However, Neb. Rev. Stat. § 30-3806 (Reissue 2008), a part of Nebraska's trust code, provides that "[t]he common law of trusts and principles of equity supplement the Nebraska Uniform Trust Code, except to the extent modified by the code or another statute of this state." And as we noted in Fischer v. Wilhelm, the right of retainer lies in equity.

Fischer, supra note 5.

Moreover, the Restatement (Second) of Trusts also supports the conclusion of the county court that FNBNP can retain a portion of Brietzke's distribution. Section 251A provides that

[i]f a testator leaves property in trust and a beneficiary of the trust was indebted to the testator, the interest of the beneficiary in the trust estate is subject to a charge for the amount of his indebtedness, unless the testator manifested an intention to discharge the debt, or manifested an intention that the beneficiary should be entitled to enjoy his interest even though he should fail to pay his indebtedness.

Restatement (Second) of Trusts § 251A at 634 (1959).

There is nothing in this record that would indicate any contrary intention.

This general rule has been relied upon again and again in trust cases in other jurisdictions — some citing to the Restatement and others to common law. And in Minnesota, the Court of Appeals has twice implied, without discussion, that the Minnesota version of the probate code, which is codified in Nebraska at § 30-24,101, is applicable to trusts as well.

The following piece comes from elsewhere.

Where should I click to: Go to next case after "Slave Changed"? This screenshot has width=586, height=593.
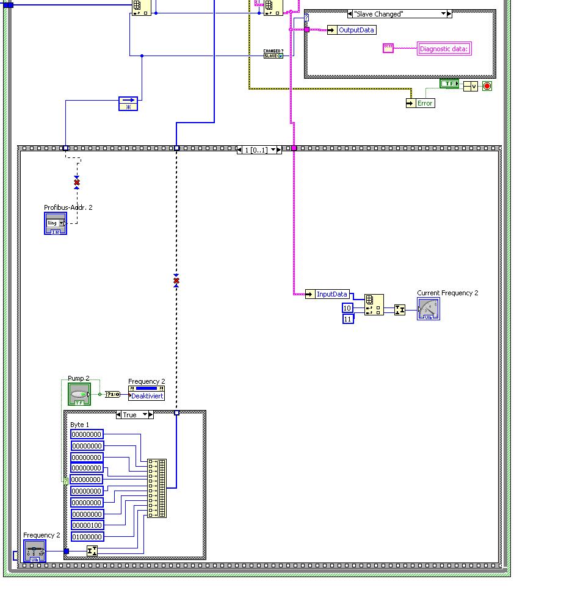tap(449, 14)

Hurtig v. Gabrielson, 525 N.W.2d 612 (Minn. App. 1995); Matter of Will of Cargill, 420 N.W.2d 268 (Minn. App. 1988); In re Estate of Watters, 245 Or. 477, 422 P.2d 676 (1967); County Nat. Bank etc. Co. v. Sheppard, 136 Cal. App. 2d 205, 288 P.2d 880 (1955); In re Trust of Lunt, 235 Iowa 62, 16 N.W.2d 25 (1944); Sheridan v. Riley, 32 Backes 288, 133 N.J. Eq. 288, 32 A.2d 93 (1943). See, also, Brown et al. v. Sperry, 182 Miss. 488, 181 So. 734 (1938) (utilizing rule in probate case).

Hurtig v. Gabrielson, supra note 8; Matter of Will of Cargill, supra note 8.

We conclude that the retainer of a distribution is a valid, equitable remedy available to trustees in situations such as this. It was therefore not error for the county court to order such in this case. Brietzke's first assignment of error is without merit.

Statute of Limitations.

Brietzke next assigns that the county court erred in ordering the particular amount retained from her distribution, because a portion of the principal and interest could no longer be recovered, as it was barred by the applicable statute of limitations. Brietzke argues that any payment and accompanying interest due more than 5 years earlier is not recoverable.

See Neb. Rev. Stat. § 25-205 (Reissue 2008).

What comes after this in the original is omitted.